Some years ago I woke up early because of a loud aircraft flying over. Couldn’t get back to sleep and decided to use these precious early hours to visualize the air traffic around Hilversum.
Every aircraft is equipped with a device called a transponder that transmits flight data about the flight into the air. Organizations like OpenSky aggregate these data and make them available. Below a screenshot of the result, you can see the tracks and some information about the flight is displayed.
But when revisiting this initial project, I felt there were more opportunities. I obtained air traffic above the Netherlands from February to April (monday’s only), resulting in 11 full days of traffic.
Let’s see if there are more interesting patterns and visualisations. First we split the traffic by altitude.
- Red: The lowest flying traffic. Airfields such as Eelde, Eindhoven, Dusseldorf and Brussels are visible.
- Blue: All the complex movements of traffic in and out of Amsterdam. These are standard routes being flown to keep the traffic manageable, so called STARs and SIDs.
- Green: The highest flying aircraft are passing over in mostly straight tracks.
There are more properties in the data, such as altitude, vertical speed and velocity.
- Left: all the arriving flights are red and departures are blue.
- Middle: This disco shows aircraft climbing or descending. The colormap is increasing with 1000m per color, starting from red for 0-1000m. Compare it with the left graph: departing flights are quickly climbing to purple, whereas arrivals are flying lower longer. The green to yellow transitions indicate the points where arrival flights are converging for their approach.
- Right: the average speed of the aircraft. Also here you see arrival routes are darker (slower) than departures.
And because COVID-19 is here, let’s plot the data of the past weeks.
‘Normally’ there are 2700 flights above the Netherlands (including some North Sea) with a total airtime of 840 hours per day. That is the equivalent of about 35 aircraft flying continuously. The graph shows the dramatic slowdown to about 1/8 of the original volume.
The firelike image on the left side is slowly turning into a collection of night flies: the slowdown of traffic can be easily seen. This has been analyzed more extensively here.
I also went through callsigns that occur most often. Grouping different types of traffic results in some interesting patterns. A small quiz: which pattern belongs to: - The coastguard - Aerial photography - Military flights - Emergency care flights (trauma) - Police helicopters - Commercial helicopter flights
Answers on the bottom of the post.
Let’s end with some visualisations with a certain shade of blue. What type of flights do they represent?
That’s it, I had fun visualizing all of this, hope you enjoyed reading it!

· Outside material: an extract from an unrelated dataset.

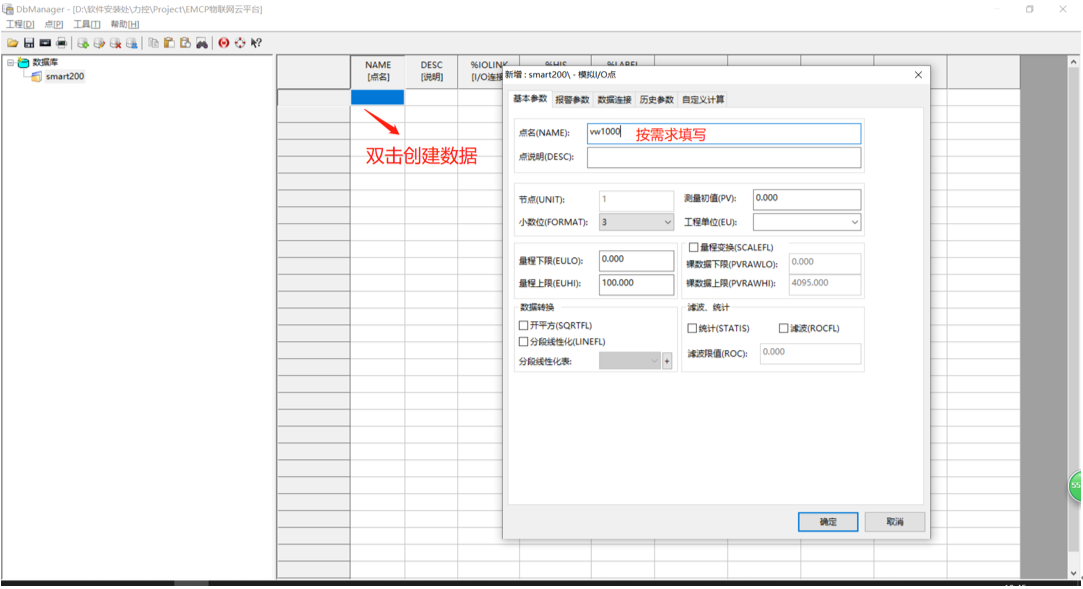Viewport: 1083px width, 589px height.
Task: Click the 取消 button to cancel
Action: (x=893, y=521)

Answers to the above: - A = Police helicopters. Lots of hovering probably. To the east the German police helicopters, with callsign HUMMEL. - B = Commercial helicopter flights. They mostly start from airfied Den Helder, flying personell to offshore rigs - C = Emergency medical flights. With callsign LIFELN (lifeliner), these helicopters are stationed in Amsterdam, Groningen, Rotterdam and Eindhoven. - D = Aerial photography. To capture the landscape below, these flights often have dense tracks flying back and forth. - E = Coast Guard, with callsign NCG - F = Military. In april a Boeing E-3 Sentry departed from NATO Air Base Geilenkirchen with probably a surveillance training mission.
And the blues represent our flagship carrier KLM!